■ SET OF TASKS ■
• 1. List every person named in the article below on the industrial relations omnibus bill.
• 2. Answer these questions from the article below on the industrial relations omnibus bill.
(a) What time limit does the bill propose on the powers to change hours, duties and location of work?
(b) How many hours per week must part-time workers work to be offered extra hours at ordinary time rates?
(c) What project value qualifies a "nationally significant" project for eight-year enterprise agreements?
• 3. Resume the article on the industrial relations omnibus bill after its final sentence.

Employers would gain powers to change employees’ hours, duties and location of work and to offer part-time workers extra hours without overtime rates under the Coalition’s industrial relations omnibus bill.
Under changes to be announced next week, the attorney general, Christian Porter, will propose flexibility provisions that mirror powers gained by employers accessing jobkeeper, extending them to all businesses with employees covered by 12 modern awards in industries hit hardest by Covid-19.
On Friday, Porter struck a conciliatory note, promising to continue to consult unions and not be “obstinate” about the bill’s provisions, but unions have already warned that part-time provisions are a recipe for cuts to take-home pay.
The industrial relations minister described the bill, released to the states and territories on Friday and in sections to participants in the five industrial relations roundtables, as a “balancing act” that aims to boost jobs.
In a bid to allay union concern that Covid-19 will be used as cover for permanent changes, the industrial relations omnibus bill proposes a two-year limit on the powers to change hours, duty and location of work.
Porter’s draft bill also proposes that industries hardest hit by Covid-19, including retail, should gain “part-time flexibility”, allowing part-time workers working at least 16 hours per week to be offered extra hours at ordinary time rates without penalties or loadings.
The proposal will provoke backlash from the Australian Council of Trade Unions, whose secretary, Sally McManus, warned in October the idea was “simply a way to have casuals under another name, except with lower wages”.
“We don’t support that proposal – it would absolutely mean wages would be cut.”
Employers would give extra hours to existing part-time workers rather than employ more people, McManus argued, failing the government’s own test of job creation.
On Friday an ACTU spokesperson said if part-time flexibility and powers to cut hours are included in the bill “it means that the government has sided with some of the more extreme suggestions from the employer lobby and embraced changes which would leave working people - the heroes of the pandemic - worse off”.
The extension of jobkeeper-style powers ensures that many employers which did not qualify for the wage subsidy program will not be at a competitive disadvantage, but business groups have already signalled they want the flexibilities to be permanent.
The Council of Australian Small Business Organisations chief executive, Peter Strong, told Guardian Australia: “If you want to make it easier and less risky to employ someone – flexibility shouldn’t be temporary.
“[The government are] going to do it in increments – but if we can get part-time flexibility changed – it’s a win for the employer and for the worker, because a part-time worker can get more work.”
Guardian Australia understands the bill also proposes eight-year enterprise agreements for new work sites where the project is worth $500m or more or $250m where the project is deemed to be “nationally significant”.
In November, Scott Morrison pointed to the need to reform the better off overall test to “ensure it will be applied in a practical and sensible way so that the approval process does not discourage bargaining”.
The bill will ensure that a class of employees being hypothetically disadvantaged is not sufficient to block an agreement, aims to speed up mechanics of bargaining processes and set a firm deadline for the Fair Work Commission to approve agreements.

■ DATASET CONTENT ■
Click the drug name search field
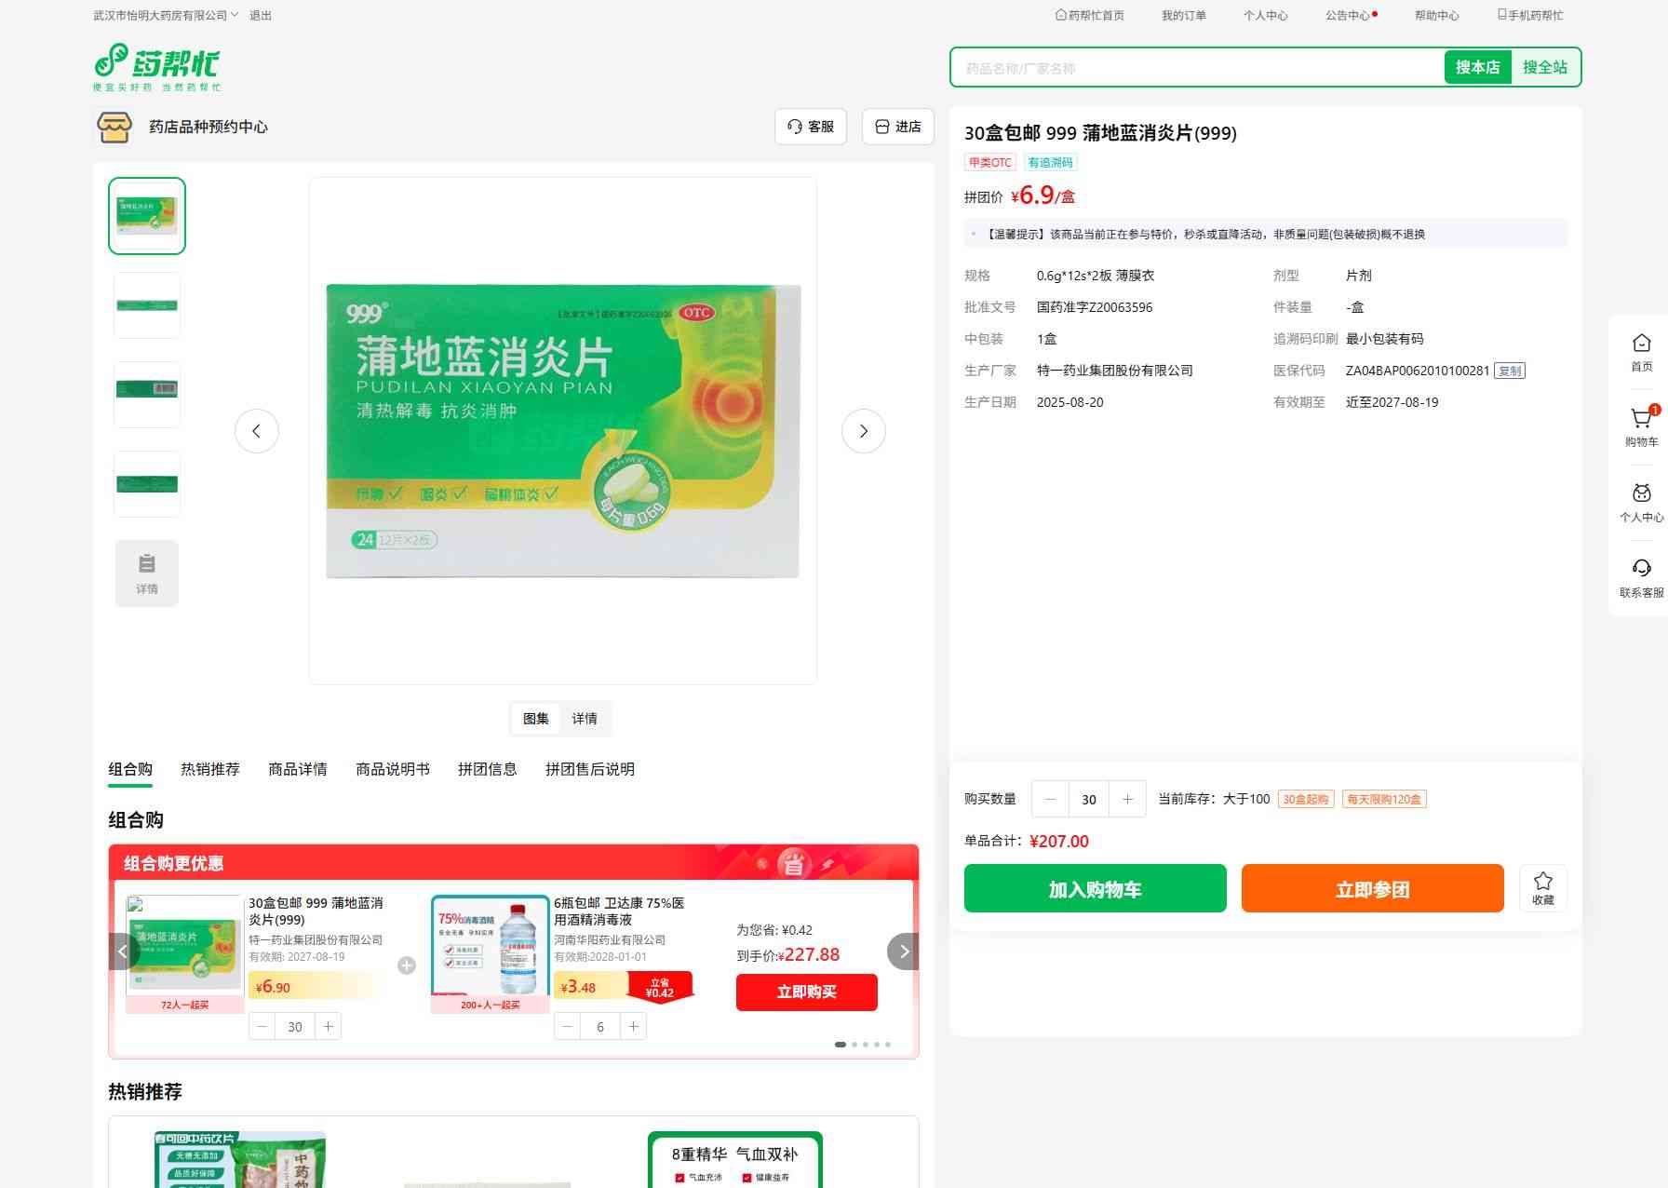Viewport: 1668px width, 1188px height. pyautogui.click(x=1197, y=68)
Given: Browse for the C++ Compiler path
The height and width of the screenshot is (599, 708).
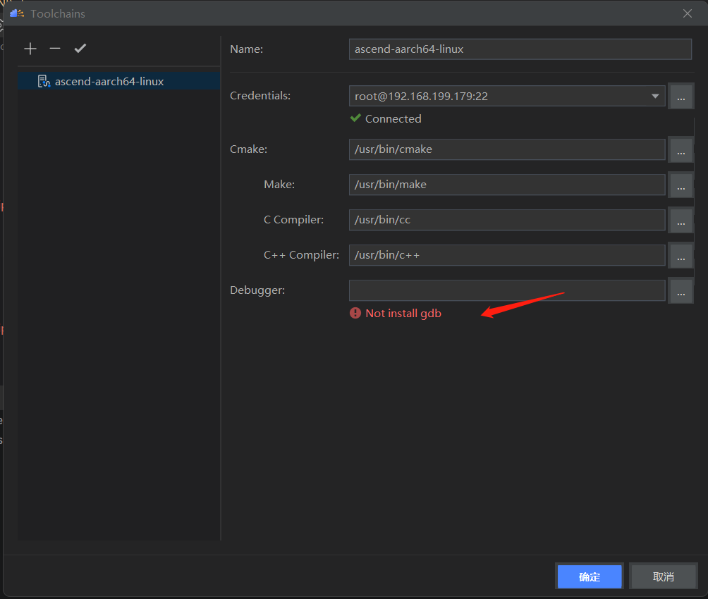Looking at the screenshot, I should (x=680, y=256).
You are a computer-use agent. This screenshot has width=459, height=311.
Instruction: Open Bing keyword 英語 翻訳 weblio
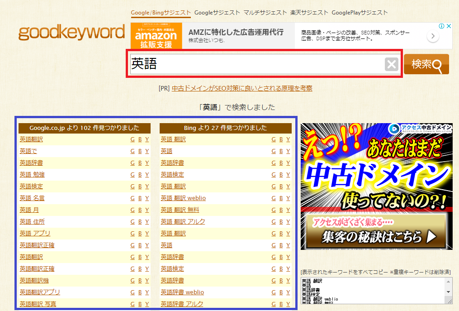coord(183,198)
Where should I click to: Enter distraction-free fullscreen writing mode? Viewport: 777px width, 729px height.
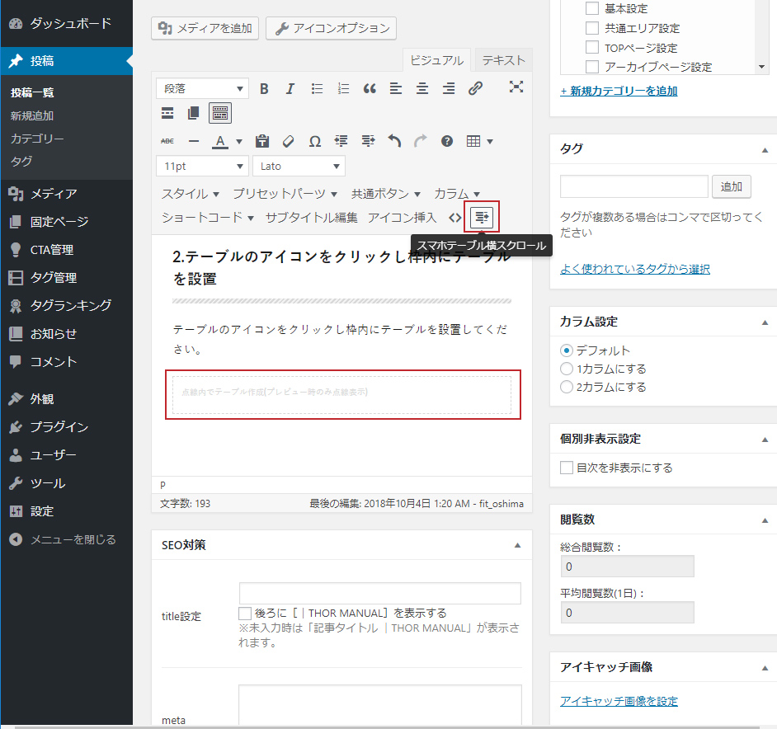click(x=516, y=87)
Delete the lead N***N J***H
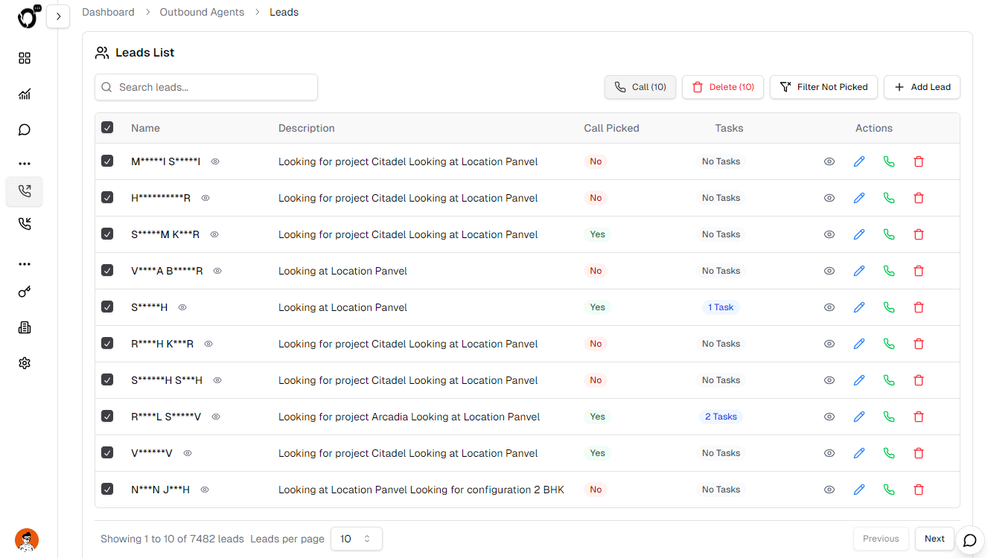The height and width of the screenshot is (558, 988). coord(919,489)
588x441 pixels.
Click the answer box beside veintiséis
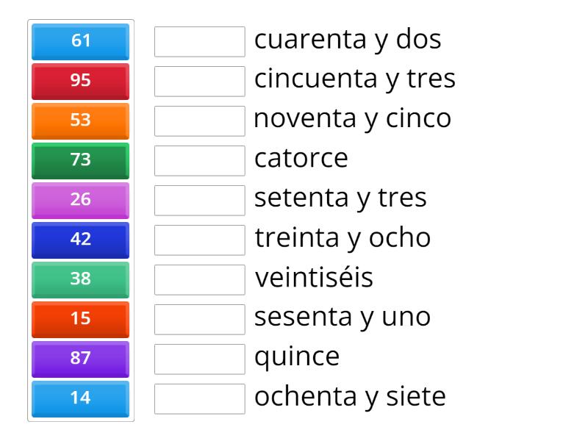click(199, 279)
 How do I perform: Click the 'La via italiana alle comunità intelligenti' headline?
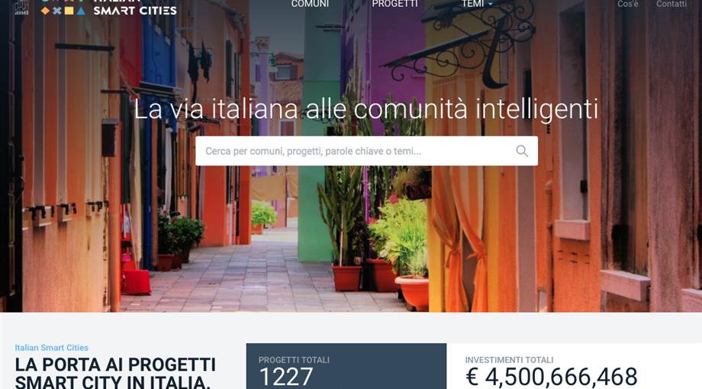tap(365, 109)
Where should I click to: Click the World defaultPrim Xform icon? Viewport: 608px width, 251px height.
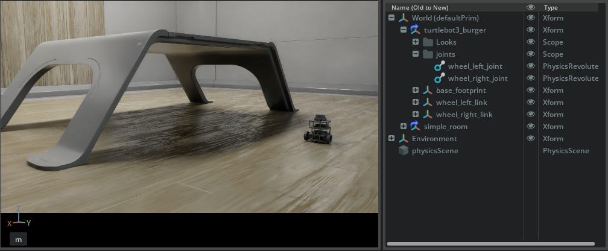[x=403, y=18]
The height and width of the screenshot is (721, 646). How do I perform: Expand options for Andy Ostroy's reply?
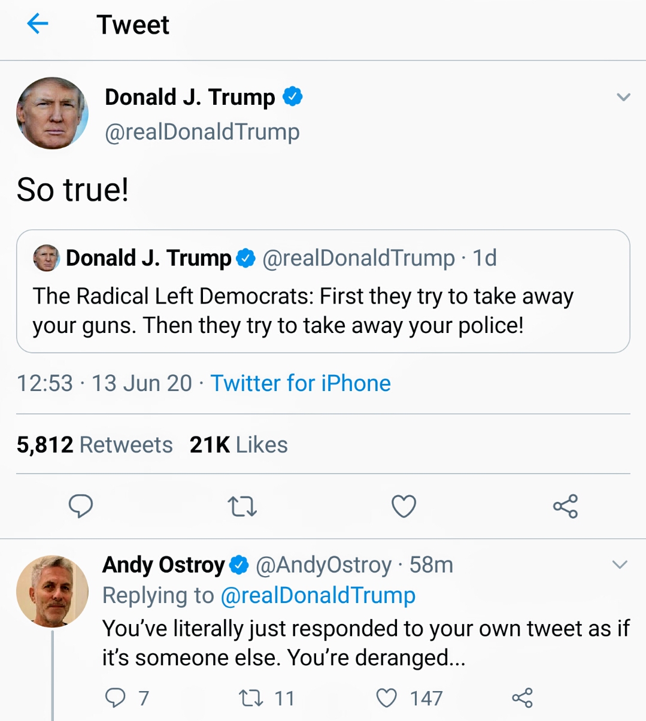[x=620, y=564]
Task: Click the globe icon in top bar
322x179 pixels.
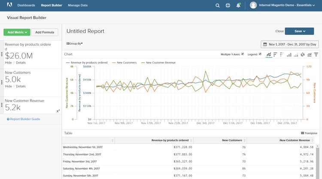Action: click(x=228, y=6)
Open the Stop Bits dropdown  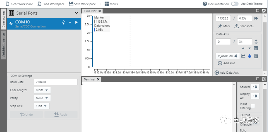point(42,106)

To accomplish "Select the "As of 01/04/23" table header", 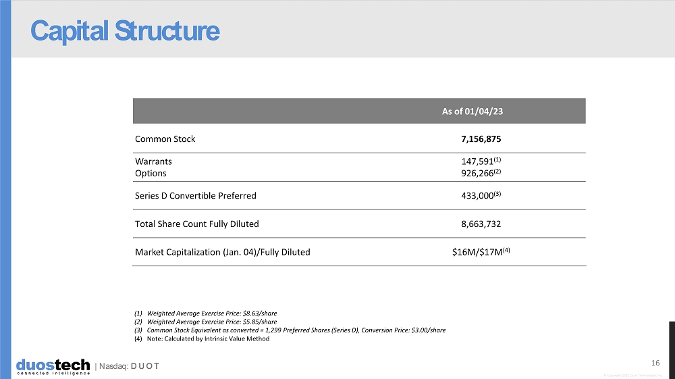I will [x=473, y=111].
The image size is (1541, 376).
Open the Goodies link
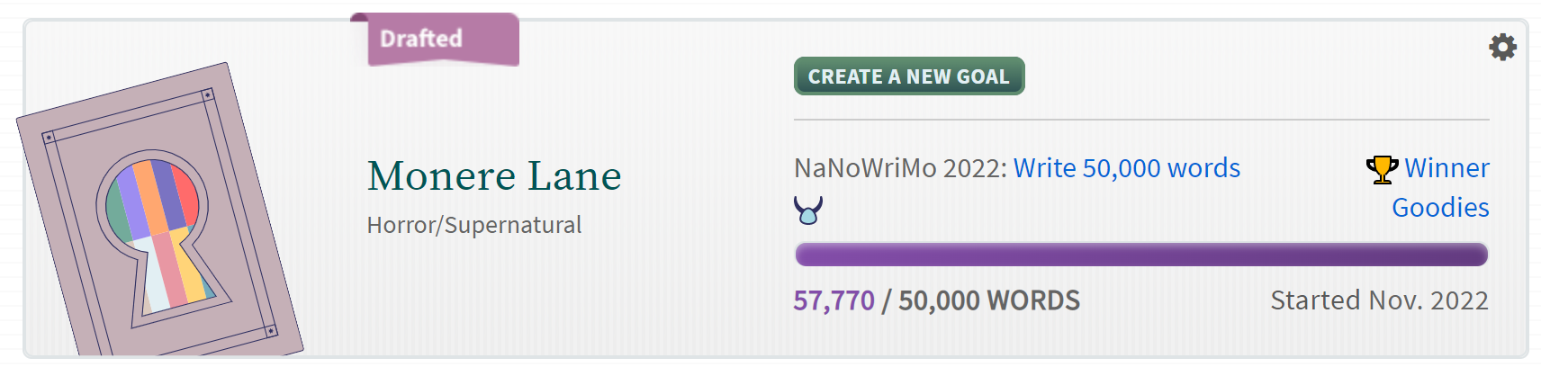click(1439, 208)
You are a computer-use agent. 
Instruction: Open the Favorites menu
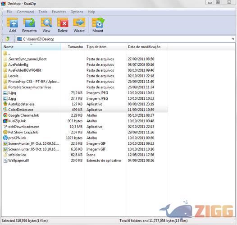[x=59, y=12]
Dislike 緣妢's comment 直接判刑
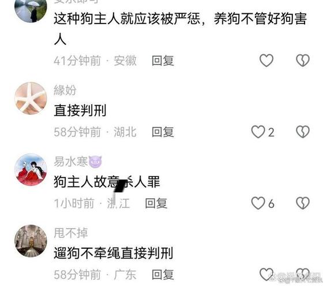Viewport: 327px width, 288px height. tap(303, 131)
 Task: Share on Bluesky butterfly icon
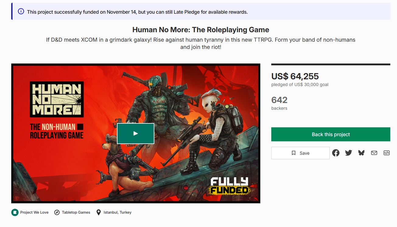pyautogui.click(x=361, y=153)
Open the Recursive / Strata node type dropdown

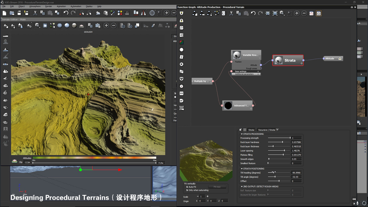coord(277,130)
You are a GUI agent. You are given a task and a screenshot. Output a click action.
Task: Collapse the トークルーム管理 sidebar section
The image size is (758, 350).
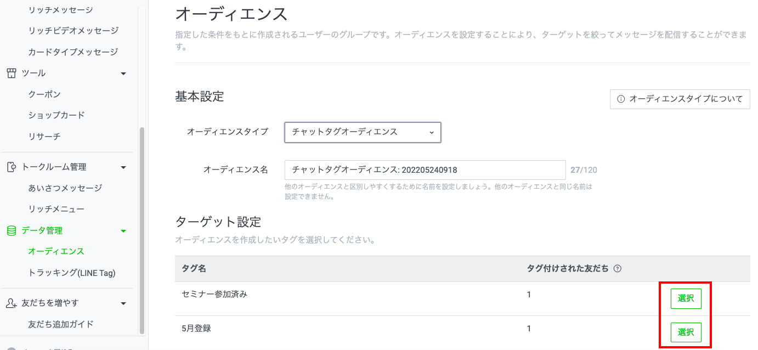[123, 166]
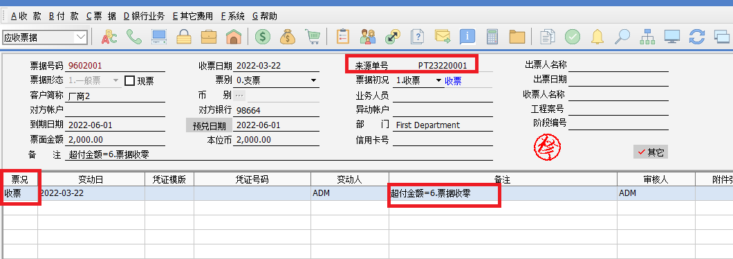The image size is (733, 259).
Task: Expand the 票据初况 收票 dropdown
Action: 438,80
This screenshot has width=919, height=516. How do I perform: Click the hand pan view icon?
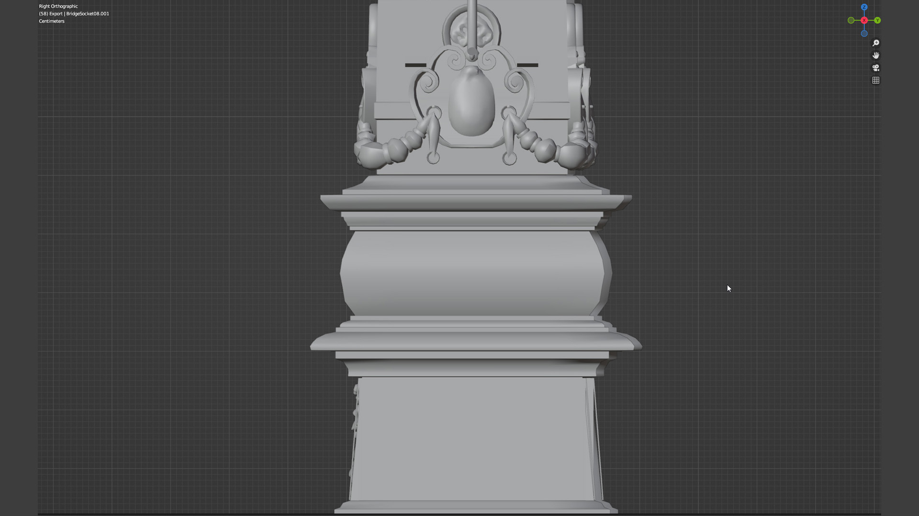(875, 56)
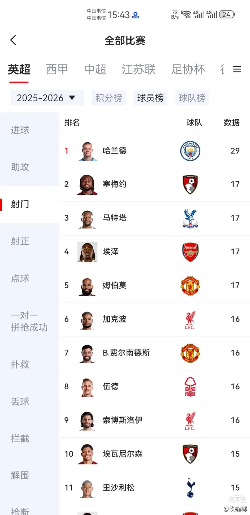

■ YOUR WRITTEN ANSWERS ■
• 1.
Christian Porter
Sally McManus
Peter Strong
Scott Morrison

• 2.
(a) Two years.
(b) At least 16 hours per week.
(c) $250m.

• 3.
The bill will introduce a definition of casual employment to ensure the agreement between an employer and employee and payment of casual loading prevents courts redefining casuals as permanent employees based on their work patterns.
The compliance section of the bill will deliver on the government’s commitment in response to the Fels taskforce on migrant workers to introduce criminal penalties for the most serious forms of deliberate exploitation, such as underpayment.
Porter had already begun a process of consultation on how to criminalise “wage theft” before the roundtables were launched in May with a promise from Morrison not to pursue union-busting legislation as a sign of good faith.
Ahead of the release of the bill, Porter told reporters in Canberra that the proposals would not be put to parliament on an “all or nothing basis”.
He said the five roundtables identified “separate” issues, each with “their own complications”. These included “the failure to have a definition of casual employment in the Fair Work Act”, the “complication in the award system”, issues around compliance, and the length of agreements for new work sites.
Porter said the bill would likely be referred to a committee “to be considered over the summer period” and the government does not intend to be “obstinate about anything in the bill”.
Although everyone would not “love everything in the bill”, Porter expressed hope that the consultative nature of talks would continue after the bill was introduced to parliament, and promised to listen not just to business groups but also to unions.
“Everything in the bill is designed to grow more jobs, so we think everything in the bill is important, but there are some things in the bill that we will talk about, clearly.”
On Wednesday, Porter laid the groundwork for changes to awards in the accommodation, food services and retail trade sectors, which he described as both the hardest-hit and most award-reliant.
Porter noted in question time that while some awards such as hospitality allowed permanent part-time workers to easily take on extra hours, others like retail imposed “significant restrictions that discourage that type of agreement”.
Porter suggested the bill would ensure businesses could offer part-time workers more hours “at their usual rates of pay” by “reasonable and fair agreement” and in doing so remove a barrier to “more permanent work”.